Almost half of all Americans have received some form of mental-health counseling, and rising addiction and suicide rates indicate more need it. However, as the number of COVID-19 cases climbs in the U.S., therapists are scrambling to help their patients without making a global pandemic worse. The transition to video and phone sessions has worked for some, but it isn’t sufficient for everyone and clinicians are divided on what to do about it.
“There’s been some debate in the mental-health community about the rapid shift toward telehealth,” North Carolina-based counselor Katie Lear explains. “Since many therapy sessions are one-on-one, is it alarmist to cancel them? And could it possibly even constitute client abandonment to do so?”
Teletherapy, or remote therapy via video chat, phone or text message, started in 1997, and it’s become a particularly popular way to consume mental-health services in recent years. During the last week, though, therapy apps like Talkspace and BetterHelp, along with HIPAA-approved video-chatting platforms such as Regroup, have become increasingly important — and for good reason: The coronavirus doesn’t have to infect people’s bodies to bring psychological symptoms to the surface.
While therapists at the American Psychological Association regard telemedicine as a positive innovation, experts also acknowledge that it has many limitations that the coronavirus only exacerbates. For example, numerous states require specific certifications in telemedicine to practice it — credentials not every therapist has. Therapists may also need to be licensed in the state their patient is in, so young adults returning to their parents’ homes elsewhere in the country to ride out the virus might no longer qualify for care. Likewise, many accustomed to one-on-one therapy have concerns about how confidential online sessions are.
“On the technical side, it’s an easy transition, but I’ve found some clients struggle with feeling comfortable making the switch and prefer to cancel rather than meet through telehealth,” Jennifer Agee, a therapist in Kansas, tells me.
Still, despite this discomfort, plenty of people are making the jump anyway. In fact, so many people are making the switch simultaneously that it’s overwhelming the entire telehealth system and creating a host of new problems. “I’m hearing stories from colleagues about losing their feeds or having their clients or themselves booted from servers in the middle of a session,” Virginia-based psychotherapist John Mathews explains. “I’ve moved to a confidential Google application that’s been so far, so good, and I’ve recommended it to area therapists as well.”
The thing is, teletherapy was never meant to replace individual therapy in the first place — it was mostly for stressed workaholics too caught up in hustle culture to show up for appointments. Higher-risk populations dealing with suicidal ideation and psychosis definitely necessitate in-person assessments to understand if a psychiatric hospitalization is warranted. Not to mention, many elderly patients in nursing homes don’t always have access to the technology necessary for remote sessions.
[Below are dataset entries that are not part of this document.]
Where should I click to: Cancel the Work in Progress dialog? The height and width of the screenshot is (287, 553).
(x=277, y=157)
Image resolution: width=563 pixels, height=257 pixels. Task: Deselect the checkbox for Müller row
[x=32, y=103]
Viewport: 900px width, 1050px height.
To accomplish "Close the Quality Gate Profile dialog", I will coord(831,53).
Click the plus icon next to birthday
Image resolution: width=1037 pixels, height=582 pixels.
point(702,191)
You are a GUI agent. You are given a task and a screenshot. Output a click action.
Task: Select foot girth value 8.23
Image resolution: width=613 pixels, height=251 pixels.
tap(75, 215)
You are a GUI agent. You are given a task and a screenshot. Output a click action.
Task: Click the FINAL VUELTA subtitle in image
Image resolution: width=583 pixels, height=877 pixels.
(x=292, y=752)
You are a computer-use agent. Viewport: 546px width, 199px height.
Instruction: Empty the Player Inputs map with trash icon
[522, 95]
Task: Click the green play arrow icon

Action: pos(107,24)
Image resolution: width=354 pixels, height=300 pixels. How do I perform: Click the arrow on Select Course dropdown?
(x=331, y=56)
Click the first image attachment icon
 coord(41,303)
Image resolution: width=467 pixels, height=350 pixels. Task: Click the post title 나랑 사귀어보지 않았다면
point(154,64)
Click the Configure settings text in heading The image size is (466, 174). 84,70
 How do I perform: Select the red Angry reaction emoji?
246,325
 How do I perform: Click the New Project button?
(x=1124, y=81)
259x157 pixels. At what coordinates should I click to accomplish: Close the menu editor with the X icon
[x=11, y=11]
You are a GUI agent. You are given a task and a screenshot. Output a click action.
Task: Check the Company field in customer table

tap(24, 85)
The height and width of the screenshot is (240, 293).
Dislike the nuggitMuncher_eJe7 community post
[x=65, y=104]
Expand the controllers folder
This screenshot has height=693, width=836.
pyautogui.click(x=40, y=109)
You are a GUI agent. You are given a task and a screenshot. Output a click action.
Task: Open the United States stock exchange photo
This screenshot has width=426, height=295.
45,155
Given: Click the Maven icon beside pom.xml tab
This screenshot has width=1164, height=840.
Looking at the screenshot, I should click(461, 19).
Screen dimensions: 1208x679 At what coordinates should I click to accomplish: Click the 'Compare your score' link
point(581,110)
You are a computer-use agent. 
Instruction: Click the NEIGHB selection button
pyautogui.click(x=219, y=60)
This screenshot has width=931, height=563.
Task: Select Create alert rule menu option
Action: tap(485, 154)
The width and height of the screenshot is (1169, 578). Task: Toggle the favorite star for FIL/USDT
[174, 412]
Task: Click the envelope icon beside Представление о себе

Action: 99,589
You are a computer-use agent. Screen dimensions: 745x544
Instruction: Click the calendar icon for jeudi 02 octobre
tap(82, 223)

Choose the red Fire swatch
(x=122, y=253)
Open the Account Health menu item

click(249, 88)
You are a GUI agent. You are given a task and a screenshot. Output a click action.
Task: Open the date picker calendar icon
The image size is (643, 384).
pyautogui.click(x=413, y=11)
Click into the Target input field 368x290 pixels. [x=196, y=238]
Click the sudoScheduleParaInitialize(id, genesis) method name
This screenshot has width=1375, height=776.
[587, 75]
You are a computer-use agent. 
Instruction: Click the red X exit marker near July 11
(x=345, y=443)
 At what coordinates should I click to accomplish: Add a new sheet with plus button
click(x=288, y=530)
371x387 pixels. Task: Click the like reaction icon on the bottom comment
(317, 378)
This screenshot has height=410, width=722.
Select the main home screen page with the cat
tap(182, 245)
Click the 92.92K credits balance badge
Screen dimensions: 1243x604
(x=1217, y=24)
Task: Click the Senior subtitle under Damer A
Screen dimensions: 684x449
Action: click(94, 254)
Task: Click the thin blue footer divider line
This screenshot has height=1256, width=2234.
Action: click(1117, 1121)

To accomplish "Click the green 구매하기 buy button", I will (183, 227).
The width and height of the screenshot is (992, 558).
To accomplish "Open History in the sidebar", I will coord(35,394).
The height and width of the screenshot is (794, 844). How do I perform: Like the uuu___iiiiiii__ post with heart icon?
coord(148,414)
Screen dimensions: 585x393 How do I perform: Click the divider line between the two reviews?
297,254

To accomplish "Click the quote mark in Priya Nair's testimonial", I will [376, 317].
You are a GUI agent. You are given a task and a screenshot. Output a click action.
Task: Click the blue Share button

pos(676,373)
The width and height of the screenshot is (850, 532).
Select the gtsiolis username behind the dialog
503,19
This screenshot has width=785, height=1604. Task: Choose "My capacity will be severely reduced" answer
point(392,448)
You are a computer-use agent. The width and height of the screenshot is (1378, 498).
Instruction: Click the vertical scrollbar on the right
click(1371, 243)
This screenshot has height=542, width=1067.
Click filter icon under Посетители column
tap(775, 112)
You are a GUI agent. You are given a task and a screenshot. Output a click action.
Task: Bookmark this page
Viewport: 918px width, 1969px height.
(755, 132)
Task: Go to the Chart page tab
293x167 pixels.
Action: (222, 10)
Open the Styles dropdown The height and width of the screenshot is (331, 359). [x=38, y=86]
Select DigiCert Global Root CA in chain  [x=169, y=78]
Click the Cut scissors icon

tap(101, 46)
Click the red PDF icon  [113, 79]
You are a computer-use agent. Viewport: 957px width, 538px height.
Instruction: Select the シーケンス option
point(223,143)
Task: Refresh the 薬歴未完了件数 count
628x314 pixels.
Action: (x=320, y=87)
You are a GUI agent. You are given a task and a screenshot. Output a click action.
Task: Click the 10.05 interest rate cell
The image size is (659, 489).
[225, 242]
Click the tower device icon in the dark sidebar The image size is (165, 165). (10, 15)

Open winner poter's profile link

To that end, one therapist reported on Reddit that she was still being sent into assisted-living facilities (without a mask) for one-on-one appointments, putting elderly patients at an extreme risk. (Remote sessions weren’t an option because the facility only has one phone available for residents to share.)
“Telehealth assumes a certain amount of financial security and privilege,” Lear explains. “It’s hard to meet for a virtual session if you don’t have consistent access to a computer, Wi-Fi and a private room. Clients, for example, who are in therapy due to an abusive relationship may not be in a safe space to speak about the issue in their homes.”
Plus, as many people lose their jobs as a consequence of COVID-19, the biggest barrier in the transition to teletherapy will be the cost. Although many therapists offer remote sessions at lower rates than in-person ones — anywhere from $45 to $75 each — few insurance companies cover teletherapy. And when they do, they rarely pay for more than a third of the cost, Teralyn Sell, a psychologist from Wisconsin, explains. “As we attempt to move to telemental health to maintain care during the coronavirus, it’s becoming clear that mental-health treatment isn’t a priority for the state or federal government,” she says. “The gatekeepers continue to be the insurance companies, and they’ve yet to actively open this for coverage.”
And so, as we flatten the curve — and make countless sacrifices along the way, including mental-health care that we can either no longer afford or engage with in our preferred manner — therapists like Sell warn that another crisis looms in the future. Or as she puts it, “After COVID-19 is over, we’re sure to experience a mental-health pandemic.”